I want to write about something, i don’t know what. I only know that writing keeps me in a positive state of mind. I want to lose myself in words, write something but I don’t know what. I just want to write the words as they are coming to me filling the white space of the blank page. I just want to write something. Feeling inside compels me to write, but my mind is blank, sits there stil, not telling me what to write. As i type out the words i hope something will come up. Some idea will be born and transferred on this white space of blank page. I have stories inside, coalescing forming unwritable fiction. Too many things is happening inside my head for me to write something specific.
Is it the writer’s block? How do you define it? Is there such a thing as too much thoughts for a writer?
I can feel them colliding in my head, escaping grip of my hand. They seem unwilling to come out and play. I am just writing here, playing with words as i don’t have any fruitful idea. That’s the thing I say. Word play. It’s not something i need to write, it’s how i need to write something. That is what matters to me the most. Not “What?” but “How?”.
My mind is struggling right now. It is as if the serenity of my mind became a turmoil and earthquake of words inside. It’s a chaotic place to be right now. My heart is the one who is telling me what to write, but seems to be having trouble guiding the mind. My fingers are moving as I feel, not think. Never have I wrote this way. Never have I wrote as I go. I maybe stop once or twice, but just to see the words fit together. I still have no idea what i want to write about. Fiction, a fairy tale? Maybe something funny, sense of humor. It is all written inside my mind. The fiction, fairy tale endings, romance, everything. Only they fight between each other. Fiction doesn’t let non fiction to become alive and non fiction doesn’t want to lose it’s touch with reality. Romance is here, in the heart, but comedy, dark poetry, everything what you might find anti romance, don’t let it shine. Nothing can come to life. Every single genre is fighting midst each other.
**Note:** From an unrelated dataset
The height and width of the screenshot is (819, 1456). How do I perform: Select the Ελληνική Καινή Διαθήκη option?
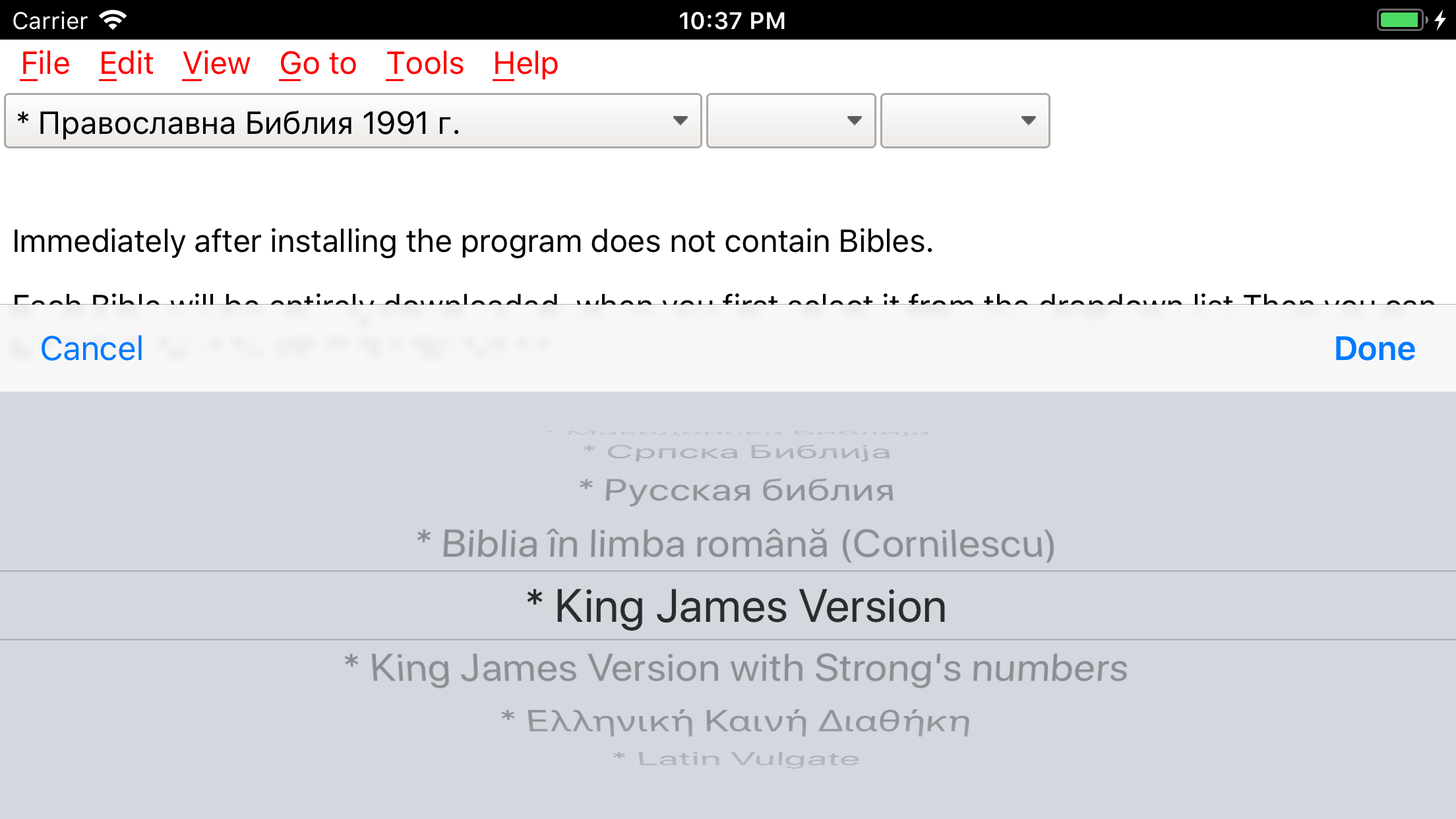point(736,721)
What is my role in all of this? Is it on me to make peace inside? To justify each as a child of my mind? Are they jealous at each other? Maybe they are like babies? Maybe they are siblings, in their infancy fighting for my attention. If I hold one, the other start to get angry. So they make a mess, make me lose what i held. Make me start all over again. What is happening inside? I want to write something, I don’t know what.